Produce desde sacos para las frutas, hasta fregoneras y estropajos para limpieza.

El mundo está cambiando. Tenemos la obligación de volcarnos hacia una economía verde, disminuyendo la contaminación y siendo más amigables con el medio ambiente. Muchas personas en el mundo ya lo están haciendo y, una de ellas, es Nara Guichón, una artista visual, ambientalista y diseñadora.

Es oriunda de Santa Marta (Brasil), pero actualmente vive en Florianópolis. Hace ya unas cuatro décadas que promueve la moda “ética”, de manera sostenible y sin contaminar. La industria textil es una de las más contaminantes a nivel mundial, pero por activistas como Nara, las cosas están cambiando. 

Tiene un estudio “verde”, donde recicla redes de pesca y las transforma en productos ecológicos para el hogar.

Positiv.a

En el mar, más de 10% de los desechos contaminantes proviene de la pesca. Eso no es menor.  Ya en 1998 Nara percibió todo esto, adelantándose por completo a su época.

Estas redes, que simplemente eran arrojadas al mar, generaban una contaminación importante, pero además duraban cientos de años. Están hechas de poliamida, un material que representa una amenaza terrible para la flora y fauna marina.

Positiv.a

Nara tomó todos estos antecedentes y se puso a pensar, resultando una iniciativa pionera, bondadosa y simplemente excelente.

Con los años fue perfeccionando sus productos hasta obtener estropajos o fregoneras, además de mallas sacos para colgar la fruta. Así sustituye los productos de plásticos y transforma este negocio en una economía “verde”.

Positiv.a

Sus productos tienen una grandísima durabilidad, derrotando por goleada a los productos tradicionales.

Por si fuera poco, no suelta microplásticos con el paso del tiempo.

Positiv.a

Desde 2014 está asociada con Marcella Zambardino, co-CEO de la empresa Positiv.a, especialista en productos verdes.

“En una sociedad cada vez menos ligada a los valores naturales, la artesanía elaborada con materiales que de otro modo serían desechados se muestra como una forma de volver a sus orígenes.

“El contacto con elementos minerales y vegetales, así como la nueva mirada de los objetos desechados o no deseados, pueden revolucionar nuestra economía y la forma en que interactuamos como sociedad”.

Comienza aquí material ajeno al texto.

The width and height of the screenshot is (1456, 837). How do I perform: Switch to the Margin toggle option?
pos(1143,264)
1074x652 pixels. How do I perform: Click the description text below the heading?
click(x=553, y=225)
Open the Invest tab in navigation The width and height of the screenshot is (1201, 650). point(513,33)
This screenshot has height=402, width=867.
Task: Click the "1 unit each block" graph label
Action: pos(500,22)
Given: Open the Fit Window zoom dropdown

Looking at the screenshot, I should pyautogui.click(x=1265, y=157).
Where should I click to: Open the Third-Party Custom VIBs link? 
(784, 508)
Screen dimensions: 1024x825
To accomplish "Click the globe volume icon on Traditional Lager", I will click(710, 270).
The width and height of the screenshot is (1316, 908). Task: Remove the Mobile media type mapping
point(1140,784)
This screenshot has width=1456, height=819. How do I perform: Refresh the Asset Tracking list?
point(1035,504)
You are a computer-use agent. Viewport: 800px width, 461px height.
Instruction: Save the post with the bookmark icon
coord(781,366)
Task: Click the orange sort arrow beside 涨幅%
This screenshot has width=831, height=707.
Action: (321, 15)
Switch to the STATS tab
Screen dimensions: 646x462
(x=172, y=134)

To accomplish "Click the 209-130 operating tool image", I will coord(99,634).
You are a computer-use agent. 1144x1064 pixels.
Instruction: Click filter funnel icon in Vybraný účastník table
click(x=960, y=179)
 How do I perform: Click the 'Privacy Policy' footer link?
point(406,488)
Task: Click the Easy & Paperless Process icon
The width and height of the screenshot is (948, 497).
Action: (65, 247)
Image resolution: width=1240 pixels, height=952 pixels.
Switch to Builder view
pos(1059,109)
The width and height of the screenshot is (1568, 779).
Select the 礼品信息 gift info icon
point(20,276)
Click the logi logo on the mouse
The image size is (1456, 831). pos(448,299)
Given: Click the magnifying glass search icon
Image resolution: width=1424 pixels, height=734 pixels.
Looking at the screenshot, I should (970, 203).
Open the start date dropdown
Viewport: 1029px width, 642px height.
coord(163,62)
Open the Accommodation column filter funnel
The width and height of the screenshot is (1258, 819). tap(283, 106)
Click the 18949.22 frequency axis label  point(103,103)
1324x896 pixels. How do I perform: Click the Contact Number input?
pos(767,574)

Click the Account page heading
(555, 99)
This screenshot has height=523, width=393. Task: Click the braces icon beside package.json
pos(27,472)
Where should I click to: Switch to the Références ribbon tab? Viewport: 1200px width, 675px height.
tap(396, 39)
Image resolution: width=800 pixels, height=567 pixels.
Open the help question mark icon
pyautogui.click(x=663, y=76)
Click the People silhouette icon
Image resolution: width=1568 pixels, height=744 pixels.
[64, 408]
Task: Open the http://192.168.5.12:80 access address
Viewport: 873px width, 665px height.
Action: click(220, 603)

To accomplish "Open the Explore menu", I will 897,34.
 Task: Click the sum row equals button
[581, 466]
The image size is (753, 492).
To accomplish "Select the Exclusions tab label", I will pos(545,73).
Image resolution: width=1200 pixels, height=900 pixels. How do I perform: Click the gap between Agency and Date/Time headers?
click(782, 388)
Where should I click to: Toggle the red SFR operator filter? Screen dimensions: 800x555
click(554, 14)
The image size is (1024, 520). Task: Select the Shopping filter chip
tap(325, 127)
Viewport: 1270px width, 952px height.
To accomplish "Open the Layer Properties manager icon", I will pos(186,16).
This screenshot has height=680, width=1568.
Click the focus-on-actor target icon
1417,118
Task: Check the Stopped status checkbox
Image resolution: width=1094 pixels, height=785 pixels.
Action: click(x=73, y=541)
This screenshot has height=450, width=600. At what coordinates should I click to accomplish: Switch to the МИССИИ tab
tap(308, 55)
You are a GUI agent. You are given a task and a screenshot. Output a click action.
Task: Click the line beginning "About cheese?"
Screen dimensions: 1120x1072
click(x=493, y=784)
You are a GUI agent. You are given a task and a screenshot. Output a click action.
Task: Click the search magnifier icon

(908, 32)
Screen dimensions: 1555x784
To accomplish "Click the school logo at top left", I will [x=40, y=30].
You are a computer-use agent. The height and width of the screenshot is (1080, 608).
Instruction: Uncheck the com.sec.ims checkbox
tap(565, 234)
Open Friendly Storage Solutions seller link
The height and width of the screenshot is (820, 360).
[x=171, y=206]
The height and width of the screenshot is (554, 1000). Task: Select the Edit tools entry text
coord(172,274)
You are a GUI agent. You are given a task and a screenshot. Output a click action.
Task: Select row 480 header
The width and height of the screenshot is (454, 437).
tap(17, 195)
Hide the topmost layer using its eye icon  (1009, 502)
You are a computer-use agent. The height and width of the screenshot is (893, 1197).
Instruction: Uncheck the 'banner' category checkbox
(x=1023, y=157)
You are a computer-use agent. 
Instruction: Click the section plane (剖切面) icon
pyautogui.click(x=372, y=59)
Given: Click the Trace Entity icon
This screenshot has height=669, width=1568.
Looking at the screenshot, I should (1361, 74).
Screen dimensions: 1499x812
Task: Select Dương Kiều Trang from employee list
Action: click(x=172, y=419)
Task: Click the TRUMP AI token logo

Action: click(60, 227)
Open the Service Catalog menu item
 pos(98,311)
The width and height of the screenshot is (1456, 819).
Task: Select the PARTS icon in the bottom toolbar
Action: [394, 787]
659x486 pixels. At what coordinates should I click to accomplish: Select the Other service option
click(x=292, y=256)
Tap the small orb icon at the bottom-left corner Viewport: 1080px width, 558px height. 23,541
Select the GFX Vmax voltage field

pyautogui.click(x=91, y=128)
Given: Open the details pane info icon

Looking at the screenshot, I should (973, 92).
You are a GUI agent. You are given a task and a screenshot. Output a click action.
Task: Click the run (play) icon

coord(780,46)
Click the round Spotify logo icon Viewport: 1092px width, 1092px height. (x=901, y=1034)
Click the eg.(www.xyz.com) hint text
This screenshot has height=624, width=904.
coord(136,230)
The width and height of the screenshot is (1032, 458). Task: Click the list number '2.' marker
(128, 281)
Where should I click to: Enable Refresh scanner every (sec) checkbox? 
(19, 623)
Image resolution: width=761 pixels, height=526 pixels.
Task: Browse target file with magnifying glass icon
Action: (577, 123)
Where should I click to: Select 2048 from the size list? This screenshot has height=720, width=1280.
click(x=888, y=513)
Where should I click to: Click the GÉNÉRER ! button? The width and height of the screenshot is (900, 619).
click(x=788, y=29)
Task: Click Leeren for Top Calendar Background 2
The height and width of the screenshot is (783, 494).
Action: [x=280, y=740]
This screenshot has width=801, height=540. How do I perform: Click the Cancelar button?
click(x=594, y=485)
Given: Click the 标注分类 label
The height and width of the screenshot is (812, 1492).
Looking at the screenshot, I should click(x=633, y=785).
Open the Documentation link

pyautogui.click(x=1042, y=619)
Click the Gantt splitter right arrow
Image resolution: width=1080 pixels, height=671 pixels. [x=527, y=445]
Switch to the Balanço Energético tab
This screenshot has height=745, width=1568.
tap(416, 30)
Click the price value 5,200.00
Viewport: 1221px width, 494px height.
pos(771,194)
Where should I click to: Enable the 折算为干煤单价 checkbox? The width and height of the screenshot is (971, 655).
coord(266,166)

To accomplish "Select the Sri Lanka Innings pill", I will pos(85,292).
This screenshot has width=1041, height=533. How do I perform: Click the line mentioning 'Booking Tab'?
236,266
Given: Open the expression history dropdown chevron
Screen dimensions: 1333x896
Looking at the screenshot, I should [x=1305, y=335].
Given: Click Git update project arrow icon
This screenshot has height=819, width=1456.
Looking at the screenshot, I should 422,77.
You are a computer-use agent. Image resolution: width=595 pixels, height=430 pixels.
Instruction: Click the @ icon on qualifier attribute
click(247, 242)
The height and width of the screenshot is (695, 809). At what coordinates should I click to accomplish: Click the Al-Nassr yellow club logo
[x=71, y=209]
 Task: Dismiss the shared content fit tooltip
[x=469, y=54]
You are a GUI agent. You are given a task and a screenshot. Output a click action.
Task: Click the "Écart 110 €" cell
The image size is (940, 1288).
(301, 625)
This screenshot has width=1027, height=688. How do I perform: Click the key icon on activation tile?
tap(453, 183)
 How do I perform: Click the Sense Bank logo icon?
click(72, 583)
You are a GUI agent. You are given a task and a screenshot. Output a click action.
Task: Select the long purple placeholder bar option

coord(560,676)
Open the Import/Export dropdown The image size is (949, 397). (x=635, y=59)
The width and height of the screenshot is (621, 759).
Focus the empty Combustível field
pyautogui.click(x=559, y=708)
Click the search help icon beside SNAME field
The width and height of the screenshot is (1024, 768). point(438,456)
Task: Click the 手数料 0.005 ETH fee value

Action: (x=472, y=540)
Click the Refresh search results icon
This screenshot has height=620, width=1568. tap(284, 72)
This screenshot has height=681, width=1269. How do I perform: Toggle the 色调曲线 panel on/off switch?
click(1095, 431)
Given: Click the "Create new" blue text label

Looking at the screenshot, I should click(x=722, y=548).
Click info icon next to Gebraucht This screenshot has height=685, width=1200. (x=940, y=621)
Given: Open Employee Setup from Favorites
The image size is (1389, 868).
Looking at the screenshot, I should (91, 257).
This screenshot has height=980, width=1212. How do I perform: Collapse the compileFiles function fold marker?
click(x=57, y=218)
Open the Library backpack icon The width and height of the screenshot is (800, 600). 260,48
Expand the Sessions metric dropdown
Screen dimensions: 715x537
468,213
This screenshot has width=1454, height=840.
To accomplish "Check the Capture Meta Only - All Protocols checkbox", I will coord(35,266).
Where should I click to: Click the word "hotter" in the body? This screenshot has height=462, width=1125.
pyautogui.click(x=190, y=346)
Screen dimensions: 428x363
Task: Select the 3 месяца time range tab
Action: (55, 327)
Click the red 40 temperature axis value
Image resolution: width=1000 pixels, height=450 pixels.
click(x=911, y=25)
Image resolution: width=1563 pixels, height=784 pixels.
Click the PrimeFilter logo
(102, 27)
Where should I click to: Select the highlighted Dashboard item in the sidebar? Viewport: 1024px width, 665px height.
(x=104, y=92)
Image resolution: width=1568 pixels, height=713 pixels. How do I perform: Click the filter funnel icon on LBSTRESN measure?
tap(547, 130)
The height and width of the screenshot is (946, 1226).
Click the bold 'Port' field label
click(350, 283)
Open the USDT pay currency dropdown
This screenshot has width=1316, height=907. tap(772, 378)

Explica Nara a medios locales.

Así han reciclado toneladas completas y aumentado su producción.

Positiv.a

Tienen intenciones de seguir creciendo y ayudando al medio ambiente, lo que las motiva más que nada.

Al año están reciclando cerca de dos toneladas de reciclaje, pero muy pronto será más. Iniciativas como esta son absolutamente necesarias y dignas de aplaudir. El mundo y el planeta les agradece.